Others had it worse than me. One has a pretty bad supporting beam installation. Another had their house flood multiple times. I won't go down the entire list of problems.

And we supposedly went with a slightly higher end developer with a better reputation!

It was bad enough that I went to a printing store to get a sign made to protest outside the development sales office if they didn't fix the issues before our closing. And you know what, the person running the printing shop has made signs to protest developers before many times. Not from activists, but from dissatisfied homeowners. Apparently this is a common thing.

I live in a town where 90% of housing stock is less than twenty years old. Basically all of it was built by one of the big names (Ryan Homes, etc). So you would think a community composed entirely of people that bought from a developer would like developers and be YIMBY.

But no. The anti-growth (I would say extreme anti-growth) mayor/council has won every election for over a decade including a recent one. During the campaign someone spray painted "developer" over the campaign signage of the opposition candidates. Like it was a swear word.

I would pose that as long as the homebuilding industry is allowed to practice in this manner that its going to be very hard to get traction on YIMBY.

2) As to rationalism vs localism, its relatively easy to say "we are going to override this local failure", but harder not to have the solution become its own failure mode.

During the pandemic people who were dissatisfied with NY/CA could at least move to FL/TX. Of course lots of people thought it was a crime that dumb red states should be able to ignore the science and kill people!

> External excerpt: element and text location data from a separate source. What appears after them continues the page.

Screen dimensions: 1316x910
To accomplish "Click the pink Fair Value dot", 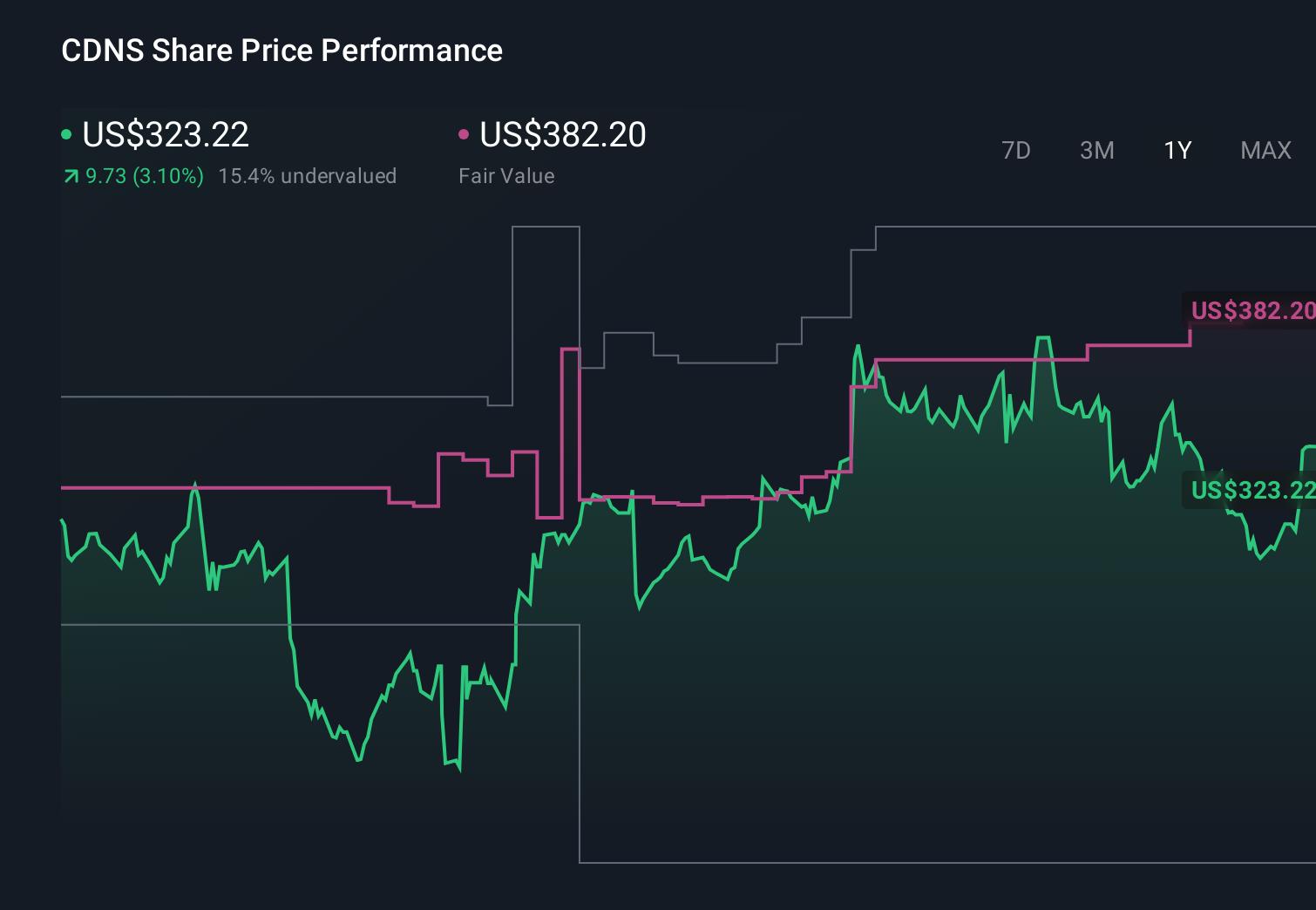I will [464, 134].
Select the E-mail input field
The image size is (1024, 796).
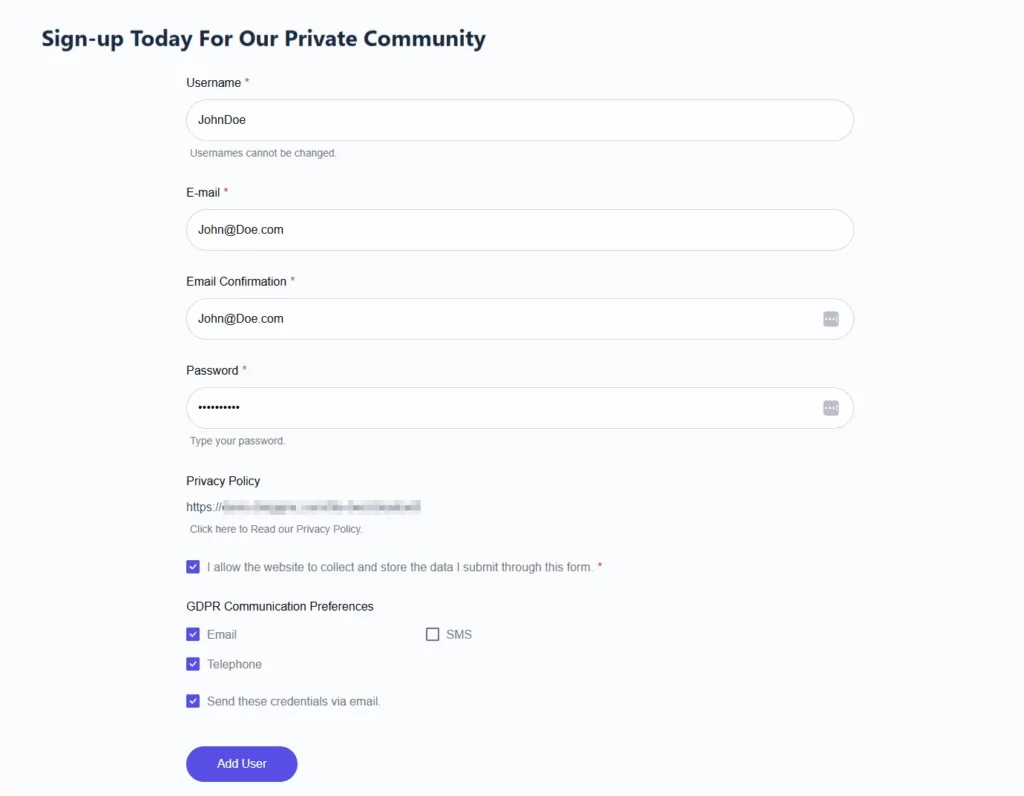[450, 229]
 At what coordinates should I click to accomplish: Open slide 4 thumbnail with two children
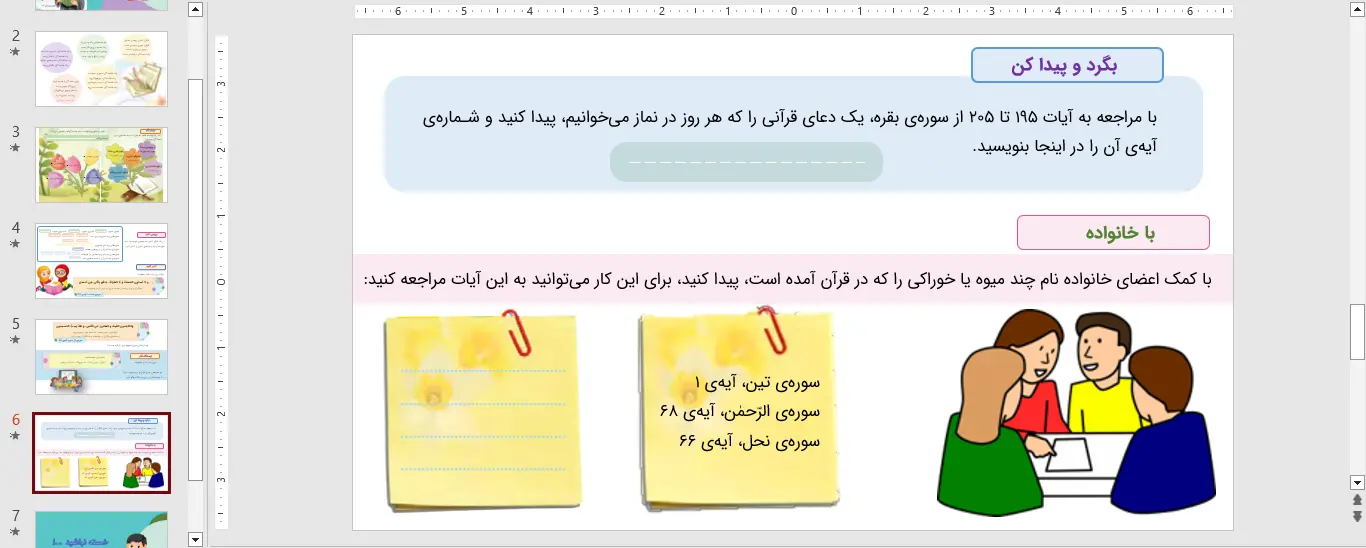101,261
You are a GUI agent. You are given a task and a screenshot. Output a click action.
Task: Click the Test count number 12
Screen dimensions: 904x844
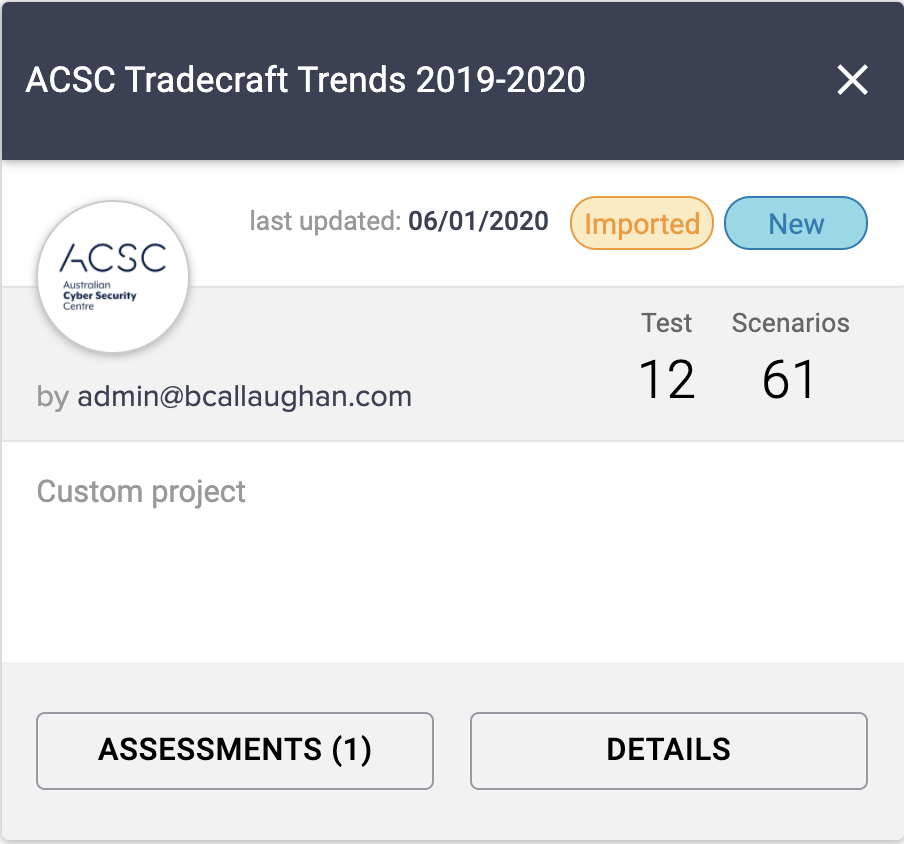click(666, 380)
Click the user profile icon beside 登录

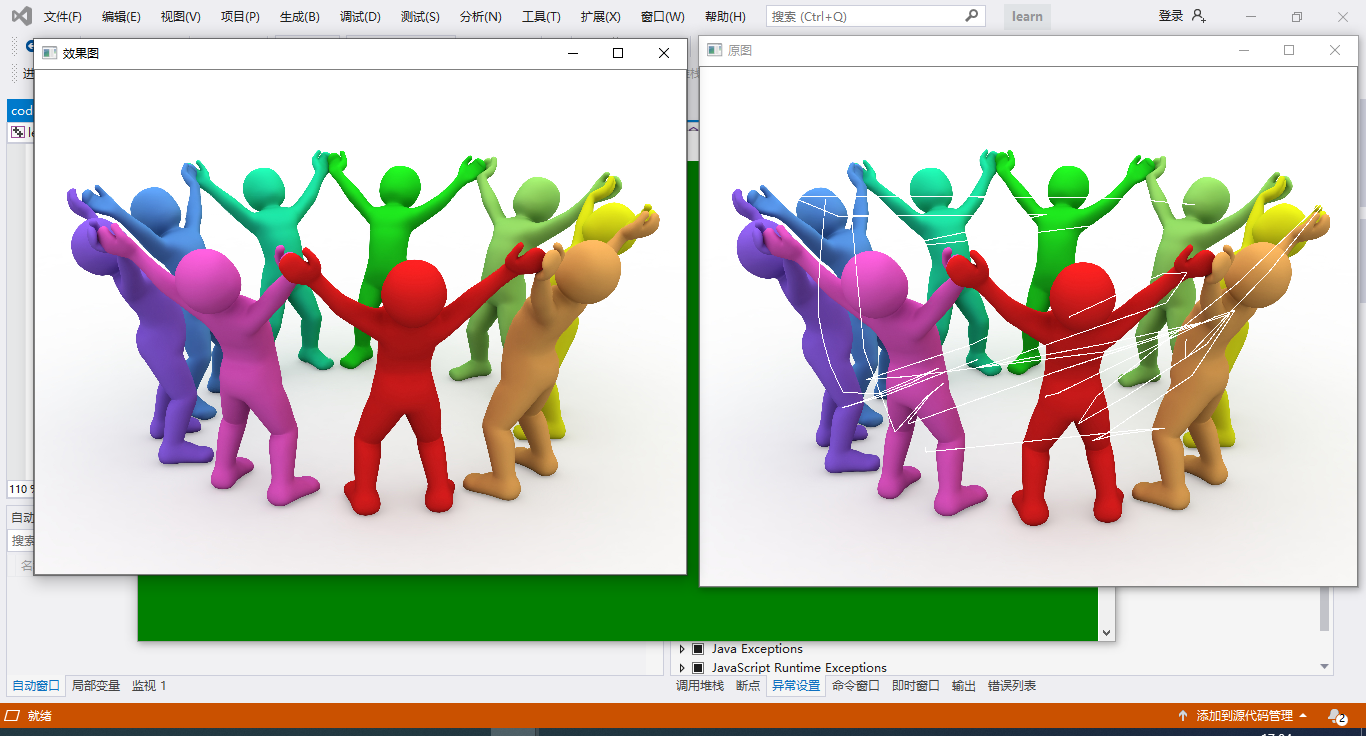[1198, 15]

The CDC and the federal government shouldn't allow it! And in many ways national institutions public and private did impose their views on red states.

If you want EXIT, you need localism.

3) Finally, the "rationalist" perspective often just means "rational, ignoring context." Civil Rights did end a lot of problems, but it also completely destroyed our cities in a massive crime wave. The Fair Housing Act did end whites only communities, and also cause people to triple down on zoning and sprawl to avoid blacks.

I have no doubt there is some irrational NIMBYism out there (I've seen it), but a lot of it is just a backdoor answer to failures in public order and public education that the people who scream about NIMBY are scared to fix.